Concerns mounting that internal fighting could derail efforts for democracy.

Sirte, Libya 311 (photo credit: REUTERS)
Sirte, Libya 311
(photo credit: REUTERS)
Ahmed Jehani has spent the past few years living in Washington and Beirut as a scholar at the Carnegie Middle East Center. But this week he returned to his home in Benghazi, the city where the uprising against long-time Libyan leader Muammar Gaddafi began, to try to help his country transition to democracy.
“We hope to have a new government in place within a month,” he told The Media Line. “Then we will write a new constitution. That is one of the things I want to help with.”
Libyans held their first free elections in July after almost 40 years under the thumb of the quixotic Gaddafi. He was captured and killed last October.
A series of recent attacks has raised the specter of sectarian violence in the country. Last week, attackers bulldozed a mosque containing graves belonging to Sufi Muslims in the capital of Tripoli. Government officials blamed an armed Islamist group they said believed that the graves of and shrines to Sufi figures were anti-Islamic. One day earlier another Sufi mosque was attacked and its library burned.
“I was there and the security forces didn’t do anything,” Khawla Elmashalati, a journalist at the Tripoli Post told The Media Line. “These people have their own rules and they seem to have the power.”
The Interior Minister Fawzi Abedl Aal announced his resignation in protest, although he rescinded it two days later. He told reporters that there is not much the security forces can do.
“If we deal with this using security, we will be forced to use weapons and these groups have huge amounts of weapons,” he reportedly said. “We can’t be blind to this. These groups are large in power and number in Libya. I can’t enter a losing battle, to kill people over a grave.”
The attacks have raised fears that sectarian tensions could make it harder for Libyans to move toward democracy.
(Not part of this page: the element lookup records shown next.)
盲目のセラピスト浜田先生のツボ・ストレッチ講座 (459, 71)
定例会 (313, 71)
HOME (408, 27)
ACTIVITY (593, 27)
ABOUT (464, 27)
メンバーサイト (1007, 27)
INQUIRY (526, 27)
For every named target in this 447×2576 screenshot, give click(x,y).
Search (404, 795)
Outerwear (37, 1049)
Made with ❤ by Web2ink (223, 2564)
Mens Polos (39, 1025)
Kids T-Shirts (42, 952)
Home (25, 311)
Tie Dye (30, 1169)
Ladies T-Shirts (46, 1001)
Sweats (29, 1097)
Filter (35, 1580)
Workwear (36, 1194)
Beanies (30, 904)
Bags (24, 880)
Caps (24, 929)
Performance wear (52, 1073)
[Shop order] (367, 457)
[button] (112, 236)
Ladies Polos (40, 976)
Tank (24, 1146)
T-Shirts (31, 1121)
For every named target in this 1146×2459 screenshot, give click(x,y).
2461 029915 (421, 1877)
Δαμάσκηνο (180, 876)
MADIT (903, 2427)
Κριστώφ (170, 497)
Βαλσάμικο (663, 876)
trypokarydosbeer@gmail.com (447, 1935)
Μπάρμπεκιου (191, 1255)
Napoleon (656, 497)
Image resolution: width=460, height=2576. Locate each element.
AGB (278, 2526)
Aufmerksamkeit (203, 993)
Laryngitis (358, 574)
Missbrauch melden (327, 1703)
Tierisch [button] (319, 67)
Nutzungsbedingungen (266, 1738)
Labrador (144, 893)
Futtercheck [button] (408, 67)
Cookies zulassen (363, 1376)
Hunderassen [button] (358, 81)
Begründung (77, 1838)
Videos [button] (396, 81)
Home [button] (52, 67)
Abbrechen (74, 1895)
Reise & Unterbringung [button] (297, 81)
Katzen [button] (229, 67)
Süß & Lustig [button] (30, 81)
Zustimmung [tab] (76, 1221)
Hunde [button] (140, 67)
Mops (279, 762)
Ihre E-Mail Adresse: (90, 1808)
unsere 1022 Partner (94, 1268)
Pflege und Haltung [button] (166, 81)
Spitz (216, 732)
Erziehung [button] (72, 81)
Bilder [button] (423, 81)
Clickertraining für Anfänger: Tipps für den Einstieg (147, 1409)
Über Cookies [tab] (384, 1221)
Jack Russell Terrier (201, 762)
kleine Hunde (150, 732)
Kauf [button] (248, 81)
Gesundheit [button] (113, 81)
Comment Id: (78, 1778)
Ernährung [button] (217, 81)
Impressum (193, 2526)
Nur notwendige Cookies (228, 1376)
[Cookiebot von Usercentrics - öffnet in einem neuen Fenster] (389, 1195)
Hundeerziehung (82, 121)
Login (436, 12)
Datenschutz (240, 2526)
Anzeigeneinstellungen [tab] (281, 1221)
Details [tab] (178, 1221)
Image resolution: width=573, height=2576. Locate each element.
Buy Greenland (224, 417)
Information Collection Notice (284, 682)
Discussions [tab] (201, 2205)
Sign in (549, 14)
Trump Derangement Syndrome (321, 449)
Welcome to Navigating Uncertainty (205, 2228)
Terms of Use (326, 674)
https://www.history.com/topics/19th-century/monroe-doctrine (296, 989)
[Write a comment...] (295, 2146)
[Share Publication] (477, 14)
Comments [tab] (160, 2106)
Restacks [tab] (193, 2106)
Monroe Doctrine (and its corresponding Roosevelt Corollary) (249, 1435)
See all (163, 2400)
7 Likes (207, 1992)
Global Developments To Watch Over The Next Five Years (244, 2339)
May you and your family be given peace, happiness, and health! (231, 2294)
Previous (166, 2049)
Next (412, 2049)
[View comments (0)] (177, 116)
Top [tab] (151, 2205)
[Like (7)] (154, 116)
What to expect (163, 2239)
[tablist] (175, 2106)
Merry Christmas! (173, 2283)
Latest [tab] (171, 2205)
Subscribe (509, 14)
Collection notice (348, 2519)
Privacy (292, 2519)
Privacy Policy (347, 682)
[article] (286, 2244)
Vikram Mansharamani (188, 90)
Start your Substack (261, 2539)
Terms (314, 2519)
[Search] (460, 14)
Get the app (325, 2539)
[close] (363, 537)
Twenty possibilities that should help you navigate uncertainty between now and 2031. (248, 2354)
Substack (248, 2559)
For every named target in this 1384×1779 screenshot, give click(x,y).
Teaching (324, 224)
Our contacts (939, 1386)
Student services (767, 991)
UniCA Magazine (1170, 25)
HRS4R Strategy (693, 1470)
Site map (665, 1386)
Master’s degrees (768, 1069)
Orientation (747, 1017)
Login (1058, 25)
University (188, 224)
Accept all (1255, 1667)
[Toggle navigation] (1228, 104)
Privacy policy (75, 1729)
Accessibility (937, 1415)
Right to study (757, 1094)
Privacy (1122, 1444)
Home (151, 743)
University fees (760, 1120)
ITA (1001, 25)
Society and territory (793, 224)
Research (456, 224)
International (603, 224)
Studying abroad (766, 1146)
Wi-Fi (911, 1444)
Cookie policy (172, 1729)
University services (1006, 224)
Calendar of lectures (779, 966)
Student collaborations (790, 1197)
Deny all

While most Libyans follow mainstream Sunni Islam, there are a significant number of adherents to the more mystical Sufi tradition, which includes worship around shrines and graves. There are also some Salafis, who favor a strict interpretation of Islam.
Elmashalati said that her newspaper is in a building called The Tripoli Towers, where many foreign embassies also have their offices. Some have received threats, apparently from Islamists, that the building could be blown up.
Some of these attacks never even make it into the media. On Wednesday, she said, a bomb exploded n the Soha el-Hasna beauty salon in Tripoli. The salon was empty at the time and nobody was hurt.
“They (the Islamists) just want women to stay home,” she said. “I don’t wear a headscarf (many Muslim women cover their heads out of modesty) but my boss told me I should always keep one in my bag for when I go into the streets.”
She said that billboards with pictures of women not wearing headscarves have been vandalized.
Ahmed Jehani counters that these are isolated incidents and that the vast majority of Libyans support women’s rights. Half of the delegates to the new parliament are women, he said.
“Most Libyans are very moderate Muslims,” he said “They do not have the beliefs that are fertile ground for militancy. We have so many other issues.”
Under Gaddafi, he said, the country’s development was stymied. Oil wealth, instead of being used for development, was used to support militant movements around the world. What Libya needs now, he says, is international help to develop infrastructure, and improve education and health care.
Elmashalati says the international community can also help the security forces restore law and order. During the revolution against Gaddafi, huge weapons stores were broken into and seized. Almost every household in Libya has at least one gun, she claims, and many have more.
Public services are also unreliable. The Internet is often down, and there are frequent electricity blackouts, often for many hours at a time.
Jehani admits that guns are rampant but says there is almost no attendant violence.
“Here I am in Benghazi, a city brimming with guns, and there have been no incidents of shooting for a year-and-a-half,” he said. “I feel safer here than in Washington.”
Yet, both Elmashalati and Jehani say that Libyans are determined to move forward. The Libyan transitional government announced on Thursday that they will name the new government by September 8.
“All we need is a little bit of support,” Elmashalati said. “We have good youth with a lot of energy. There are a lot of men and women who want to build a new Libya.”